Mundos senos, cosenos


Por José Joaquín Beeme

    En el Toison d’Or de Bruselas, cómplices la noche y la lluvia, incurro en la casi olvidada imprudencia de sorberme una película en francés e inglés con subtítulos en flamenco: sabido es que en países donde no existe el doblaje las destrezas lingüísticas se multiplican.

    Y la prueba, más empática que babélica, vuelve a situarme sin violencia en ese espacio otro donde se disparan los ensueños y las disociaciones creativas.

     La actriz Céline Sallette debuta en la dirección (Niki, 2024) recortando la vida de Catherine Marie-Agnès Fal de Saint Phalle a sus años más oscuros, aquellos que precedieron al éxito y al reconocimiento artísticos, pero que explican sus búsquedas desesperadas para dar expresión a sus demonios interiores. Años de portadas para Vogue, ElleLife, de complicada relación con el escritor oulipiano Harry Matthews, padre de sus dos hijos y testigo incómodo de su pulsión autolesionista, del trauma infantil de la violación incestuosa (secreto apuntado en el film Daddy pero desvelado, sólo pocos años antes de su muerte, en un libro confesional que sería pionero: emergen ahora en toda Francia testimonios de víctimas de pedofilia en insospechados ambientes de exquisita intelectualidad) que la condujo al aislamiento siquiátrico y al electrochoque, pero también al arte como terapia y tabla de salvación, de los primeros escarceos con los “nuevos realistas” y el encuentro providencial con Jean Tinguely.

     Otro loco performativo, Tinguely, chatarrero de engranajes imposibles y fuentes contorsionistas que recuerdan, a los españolitos formados en las páginas de TBO, la gratuidad ingenieril del profesor Franz de CopenhagueNo podía menos que cruzarse con aquella muchacha de carabina furiosa que acribillaba a tiros sus escultopinturas hasta embadurnándolas de rabia y color. Con la bella psicótica que modeló un mundo luminoso de nanas y gigantes de cuento, paleta primordial y formas rotundas, naif, borbotónico, vertiginoso de scalextric orgánicos.

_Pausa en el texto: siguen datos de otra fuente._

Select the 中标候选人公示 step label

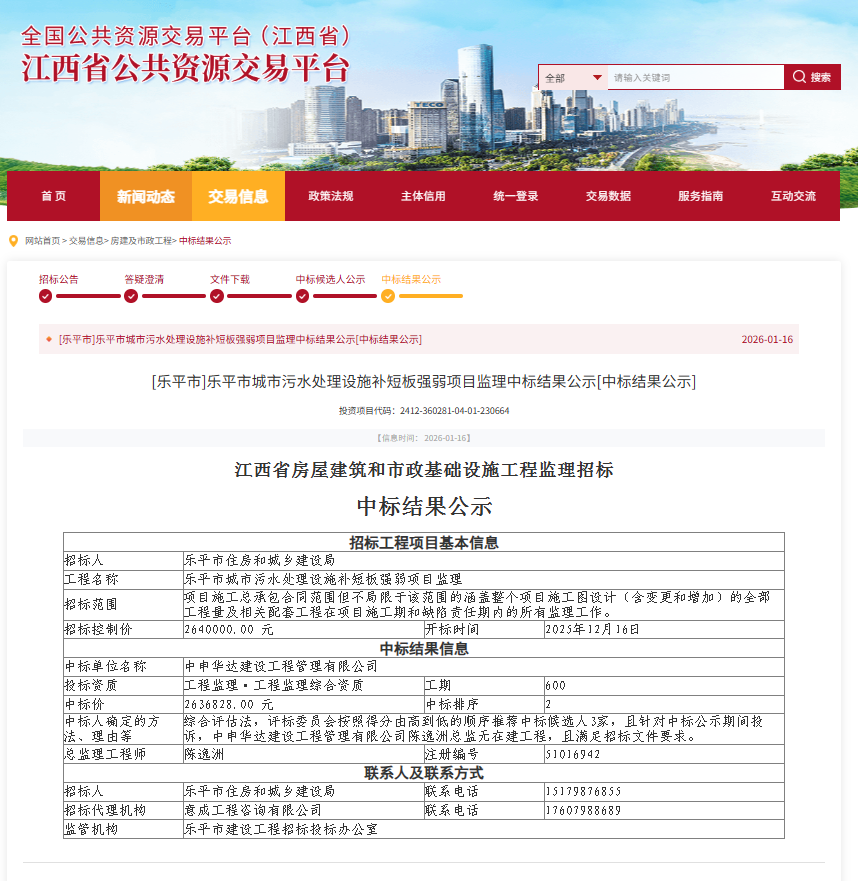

     Juntos los he visto, ya para siempre, en el Museo Tinguely de Basilea, pegado a un Rin de tersos parterres y ciclopistas recién lavadas, y también en una Toscana casi lacial, calenturienta Maremma traspasada de cigarras, donde el deseo de unir simbólicamente dos jardines mágicos, la ciudad-tarot de Niki de Saint Phalle con el enigmático santuario de Bomarzo, me lanzó por senderos que se bifurcan y se enredan con los pliegues de mi cerebro onírico, mi parte mejor o eso creo. El duque de Bomarzo, oculto o transparentado en los ogros de piedra y liquen de su bosque sacro, se da la mano con ese alter gaudí serpenteante de espejuelos y loza multicolor que brota entre los trigales de Capalbio. No lejos, por cierto, de la playa donde fue a agonizar Caravaggio, otro ilustre fugitivo.

   Muy próxima al art brut, a esa gestualidad visceral y valiente de materiales inverosímiles y pigmentos salvajes contra cualquier regla o medida académica, los platos rotos y los espejos hechos añicos como explosión de identidades y estros incontenibles fueron, al mismo tiempo, la otra gran sombra de una artista radicalmente solar y humanista: “Hay una urgencia, en el corazón humano, por destruirlo todo. Destruir es afirmar la propia existencia ante todas las cosas, contra todas las cosas.” 

 

    A su vez actriz-realizadora, Charlotte Le Bon se mete en su piel con esa verdad que los viejos cinéfilos asociamos siempre al “método”, pero que no es sino naturalidad y ensimismamiento cómplices. Así que Niki me acompaña luego, camino de nuestro hotel en la plaza Louise, en interminable, febril charla de compinches bajo un cielo nuevamente estrellado.